What is being asked: Copy out and return the lines from the one holding "Task: Delete the" to the end of the listing below, both included, omitting the pictures.

Extracted data:
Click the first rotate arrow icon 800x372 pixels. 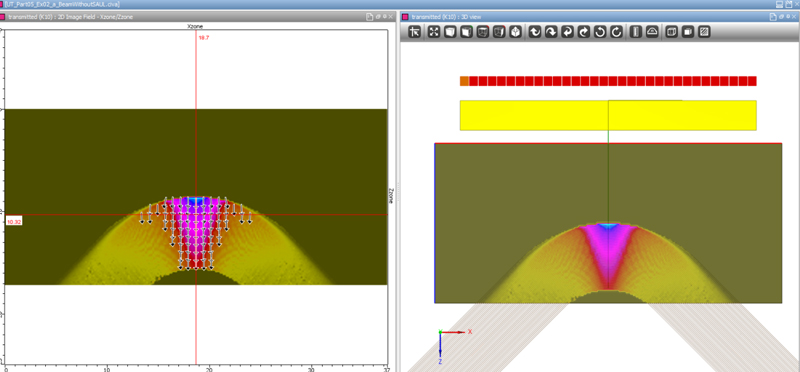click(534, 32)
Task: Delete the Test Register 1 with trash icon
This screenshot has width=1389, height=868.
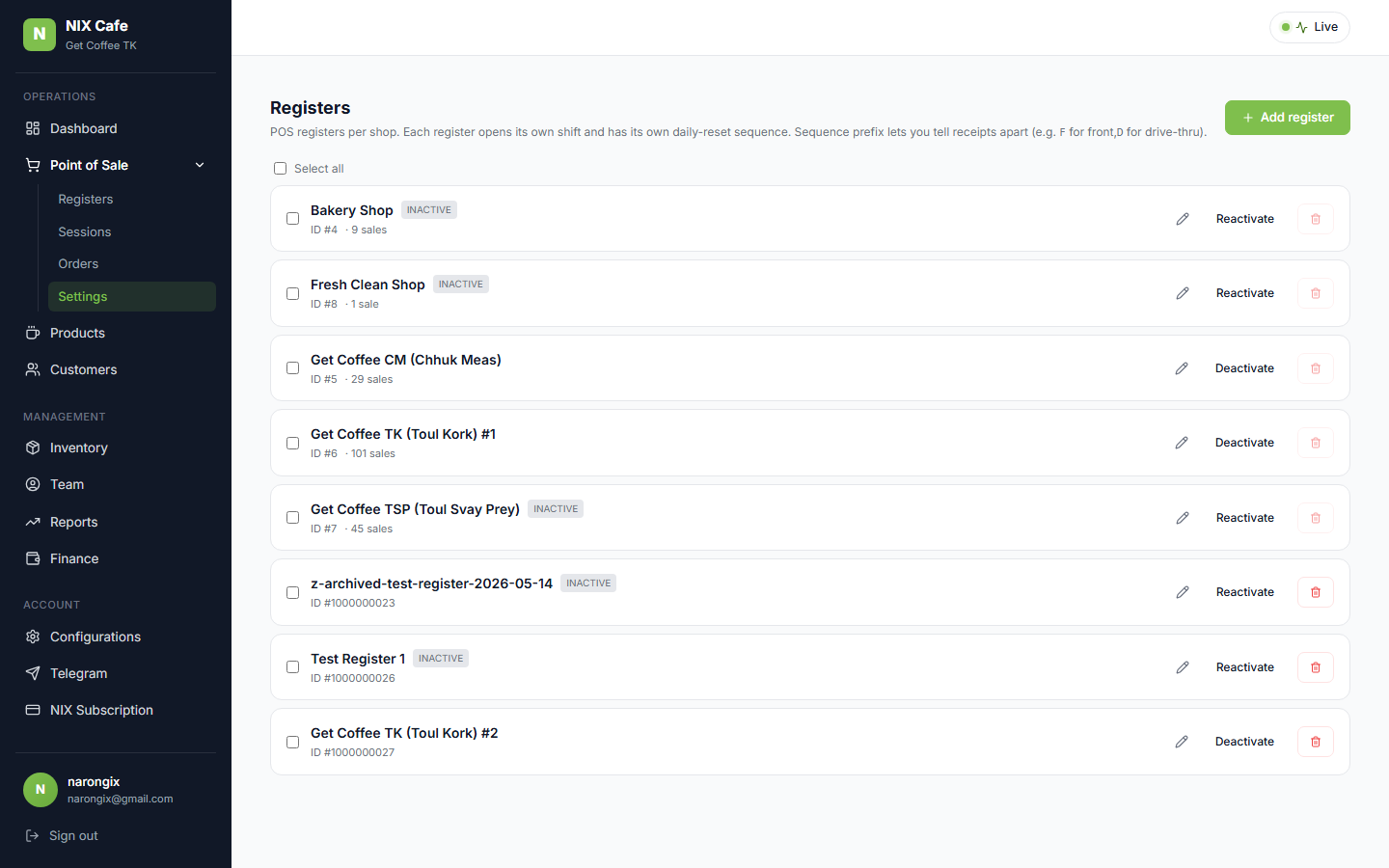Action: [x=1316, y=667]
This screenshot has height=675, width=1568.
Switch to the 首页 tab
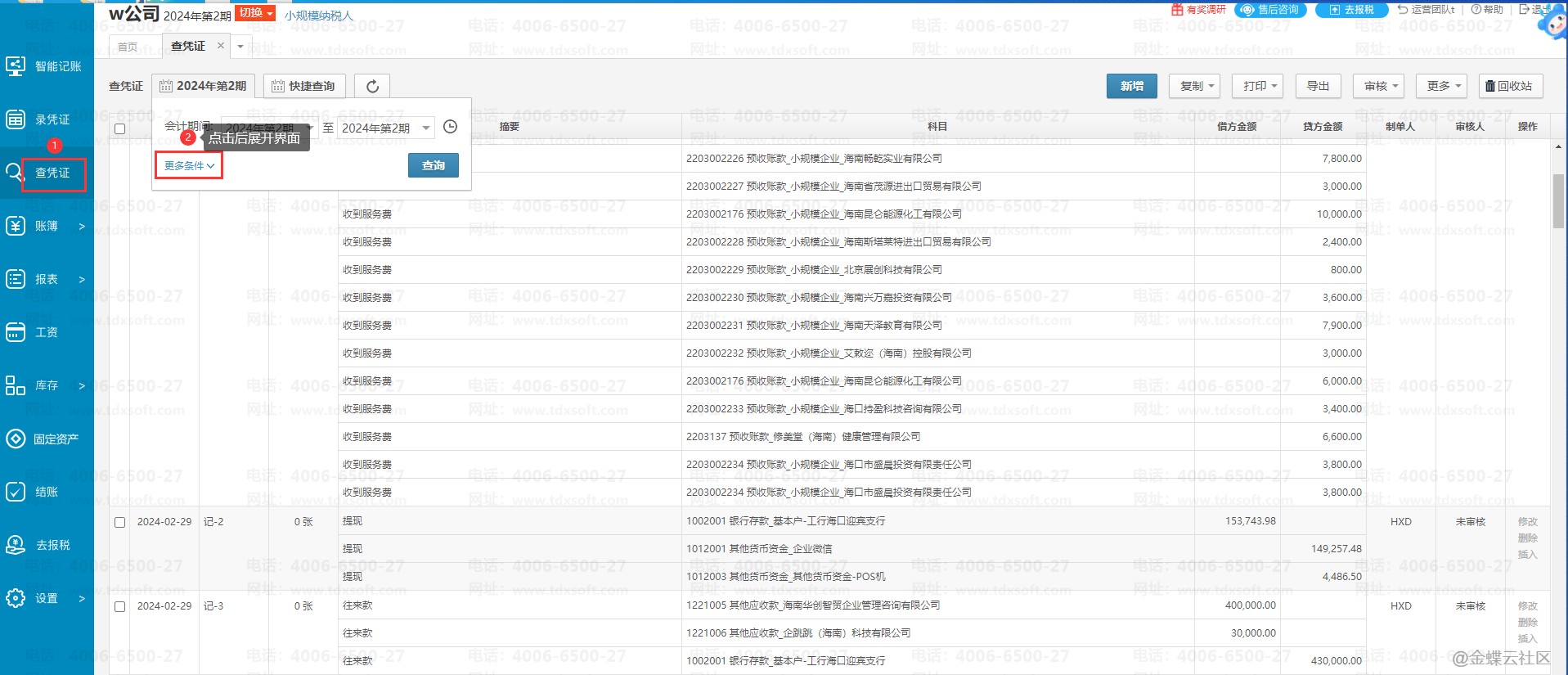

Answer for the task:
Task: Delete the Test Register 1 with trash icon
This screenshot has width=1389, height=868.
Action: [x=1316, y=667]
This screenshot has height=675, width=1568.
Switch to the 首页 tab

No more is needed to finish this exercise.